Abstract

ABSTRACTCertain researchers have maintained that the resurgence of religion in the Russian Federation is part of a process of desecularisation ‘from above’, following years of forced secularisation. This article postulates that, despite their status as members of what is considered a nontraditional religion, foreign to the Russian soil, Russian Pentecostal churches are actively engaged in a challenge to secularity but ‘from below’. I explore this hypothesis through the examination of three Pentecostal modes of action: social partnership, political partnership and global networking. Based on a qualitative, empirical study, this paper finds that the Pentecostal movement has forged close ties on a local and regional level with public authorities and that, through necessity and mutually overlapping interests, a certain cooperation and even complicity has developed between these local authorities and the organisations linked to the churches, thus facilitating the integration of specifically Pentecostal discourse into certain public structures.

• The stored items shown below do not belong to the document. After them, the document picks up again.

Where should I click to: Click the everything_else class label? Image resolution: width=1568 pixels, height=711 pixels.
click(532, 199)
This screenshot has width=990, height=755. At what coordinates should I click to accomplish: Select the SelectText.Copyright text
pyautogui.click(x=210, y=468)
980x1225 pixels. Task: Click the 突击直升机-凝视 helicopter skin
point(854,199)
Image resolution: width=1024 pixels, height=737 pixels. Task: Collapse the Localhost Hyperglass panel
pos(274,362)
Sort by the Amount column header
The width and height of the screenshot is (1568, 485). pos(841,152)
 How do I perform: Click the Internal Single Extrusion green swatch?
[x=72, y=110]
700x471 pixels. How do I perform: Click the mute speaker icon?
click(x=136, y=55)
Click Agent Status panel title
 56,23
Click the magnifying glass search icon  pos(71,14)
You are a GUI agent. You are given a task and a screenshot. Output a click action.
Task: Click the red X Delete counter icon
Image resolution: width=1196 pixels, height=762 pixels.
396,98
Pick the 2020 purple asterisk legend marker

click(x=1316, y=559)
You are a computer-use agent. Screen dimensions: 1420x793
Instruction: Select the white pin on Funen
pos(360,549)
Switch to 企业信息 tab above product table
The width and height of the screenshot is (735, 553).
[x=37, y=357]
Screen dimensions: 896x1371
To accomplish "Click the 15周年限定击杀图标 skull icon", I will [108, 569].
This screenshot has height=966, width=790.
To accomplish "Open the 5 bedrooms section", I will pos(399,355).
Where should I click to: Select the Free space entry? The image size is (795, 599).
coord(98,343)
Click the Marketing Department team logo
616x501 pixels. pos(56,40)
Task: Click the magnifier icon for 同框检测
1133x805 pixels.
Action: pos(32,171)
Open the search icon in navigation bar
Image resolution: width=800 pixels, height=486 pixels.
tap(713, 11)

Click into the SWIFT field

The study further shows that local and regional authorities have adopted globalised social work praxes territorialised by Pentecostals in an attempt to associate the current authoritarian regime with perceived forms of global modernity. At the same time I argue that the participation of the Pentecostal movement in a process of desecularisation is not an intentional outcome projected by the Russian regime but rather the consequence of economic and social urgency against a backdrop of a policy of New Public Management. I conclude that, due to the constantly shifting and often-arbitrary legal framework in which Pentecostals must operate in Russia today, the partnerships cultivated by the Pentecostal movement may prove to be unsustainable in the long term.